Browse Publications Technical Papers 2017-24-0098
2017-09-04

Spray Model Based Phenomenological Combustion Description and Experimental Validation for a Dual Fuel Engine 2017-24-0098

The operation of dual fuel engines, operated with natural gas as main fuel, offers the potential of substantial savings in CO2. Nevertheless, the operating map area where low pollutant emissions are produced is very narrow. Especially at low load, the raw exhaust gas contains high concentrations of unburned methane and, with high pilot fuel portions due to ignition limitations, also soot. The analysis of the combustion in those conditions in particular is not trivial, since multiple combustion modes are present concurrently.
The present work focuses on the evaluation of the individual combustion modes of a dual fuel engine, operated with natural gas as main and diesel as pilot fuel, using a combustion model. The combustion has been split in two partwise concurrent combustion phases: the auto-ignition phase and the premixed flame propagation phase. In order to calculate the amount of fuel and equivalence ratio distribution of the diesel and substrate at ignition, a simplified spray model is used. The trapped natural gas within the spray volume provides the basis for the distribution of fuel burnt in the auto-ignition phase and in the premixed flame propagation. The sum of the auto-ignition combustion mode and the premixed flame propagation combustion mode represents the total of the heat released, disregarding the cool flame, heat losses and unburned fuel.
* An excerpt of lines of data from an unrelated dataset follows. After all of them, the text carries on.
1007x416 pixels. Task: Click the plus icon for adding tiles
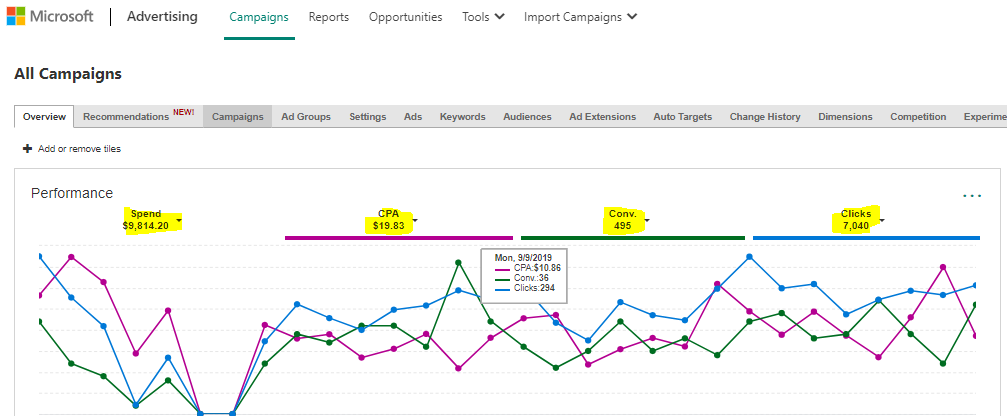tap(27, 149)
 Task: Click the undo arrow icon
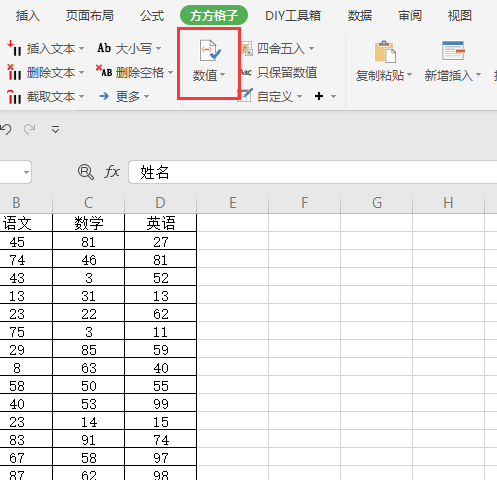click(6, 129)
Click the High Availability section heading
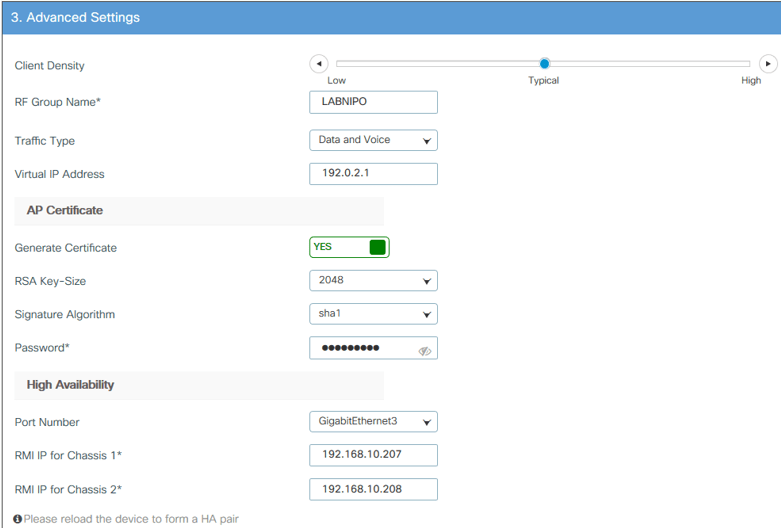The width and height of the screenshot is (781, 528). pos(70,385)
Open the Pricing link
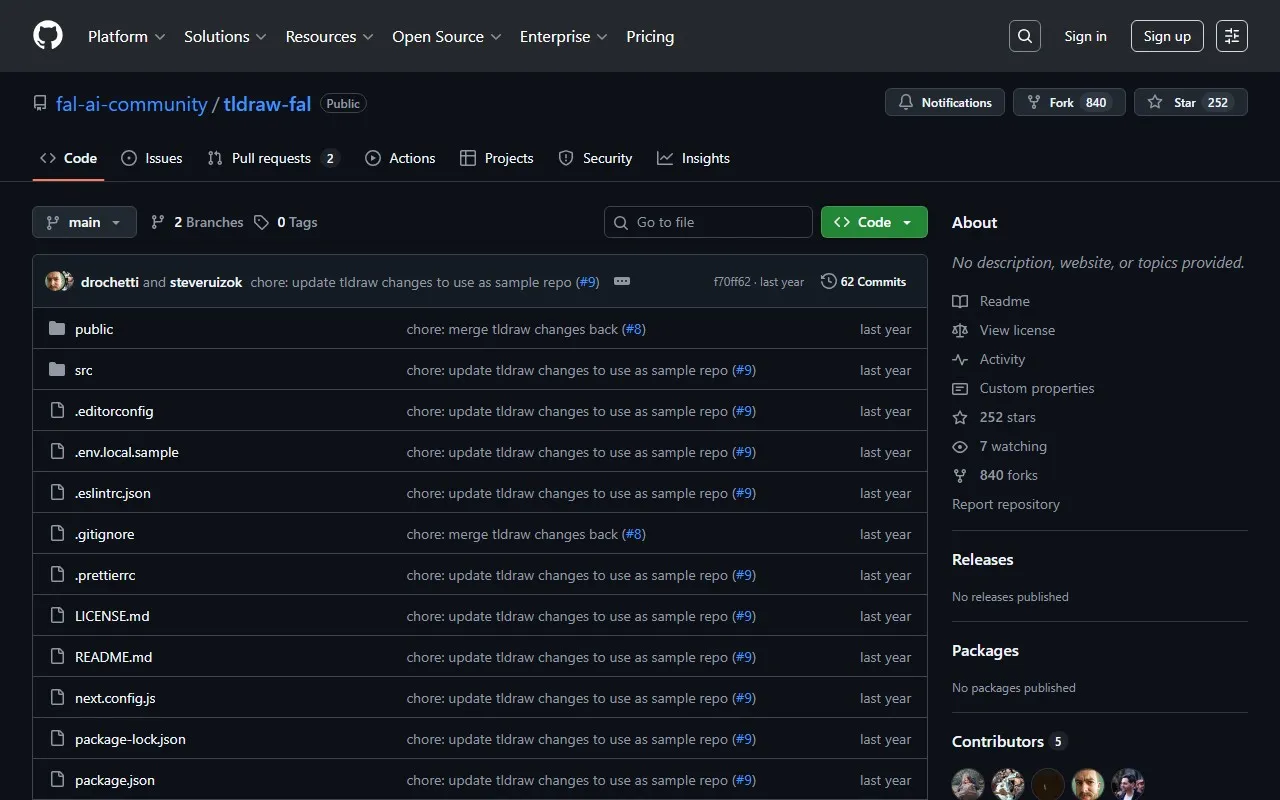The image size is (1280, 800). pos(650,36)
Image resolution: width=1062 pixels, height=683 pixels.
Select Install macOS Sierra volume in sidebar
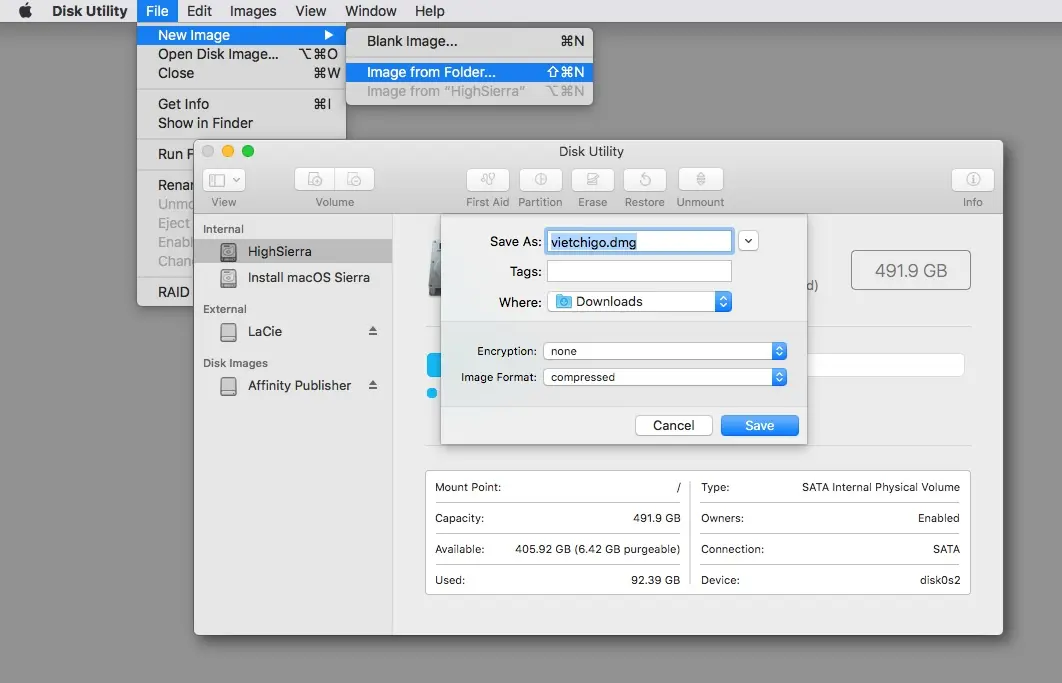click(x=308, y=277)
The description has been calibrated on a 4 cylinder, 2 litre Volkswagen Industrial Diesel Engine, modified to include natural gas port injection. The engine was operated with a wide variation of settings, ranging from low to high load, globally lean and stoichiometric with pilot fuel mass ratio from 2% to 50% and different EGR rates. The heat release rate derived from the pressure curve shows very good agreement with the sum of the individual combustion modes in all the abovementioned engine operating conditions. The ability to distinguish between the individual combustion modes, offered by the developed combustion description herein aids in the understanding of the engine operation limitations. The predictive model shows a strong dependency on the ignition delay which is itself challenging to model. Consequently the accuracy of predicted combustion characteristics are limited to the accuracy of the modelled ignition delay.